J’étais pâle, taché de sang, habillé de travers. Des corps sales et dénudés gisaient derrière moi, dans un désordre hagard. Des débris de verre avaient coupé et mis à sang deux d’entre nous ; une jeune fille vomissait ; des fous rires si violents nous avaient pris que nous avions mouillé qui ses vêtements, qui son fauteuil ou le plancher ; il en résultait une odeur de sang, de sperme, d’urine et de vomi qui faisait reculer d’horreur, mais le cri qui se déchira dans la gorge de Marcelle m’effraya davantage encore. Je dois dire que Simone dormait le ventre en l’air, la main à la fourrure, le visage apaisé.

 

Marcelle, qui s’était précipitée en trébuchant avec des grognements informes, m’ayant regardé une seconde fois, recula comme devant la mort ; elle s’effondra et fit entendre une kyrielle de cris inhumains.

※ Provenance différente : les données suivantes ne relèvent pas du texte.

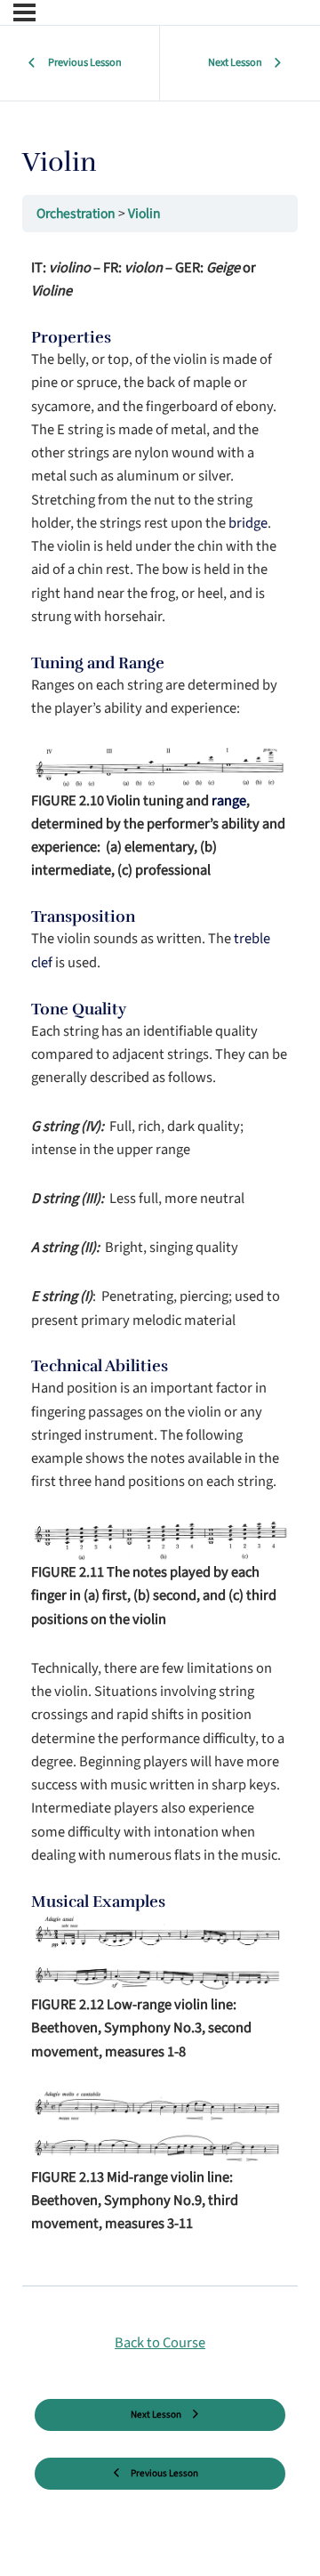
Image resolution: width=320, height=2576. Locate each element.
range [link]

Chose étonnante, ces cris me redonnèrent du cœur au ventre. On allait accourir, c’était inévitable. Je ne cherchai nullement à fuir, à diminuer le scandale. J’allai tout au contraire ouvrir la porte : spectacle et joie inouïs ! Qu’on imagine sans peine les exclamations, les cris, les menaces disproportionnées des parents entrant dans la chambre : la cour d’assise, le bagne, l’échafaud étaient évoqués avec des cris incendiaires et des imprécations spasmodiques. Nos camarades eux-mêmes s’étaient mis à crier.

Jusqu’à produire un éclat délirant de cris et de larmes : on eût dit qu’on venait de les allumer comme des torches.

 

Quelle atrocité pourtant il me sembla que rien ne pourrait mettre fin au délire tragi-comique de ces fous. Marcelle, demeurée nue, continuait en gesticulant à traduire en cris une souffrance morale et une terreur impossibles ; on la vit mordre sa mère au visage, au milieu de bras qui tentaient vainement de la maîtriser.

Cette irruption des parents détruisit ce qui lui restait de raison. On dut avoir recours à la police. Tout le quartier fut témoin du scandale inouï.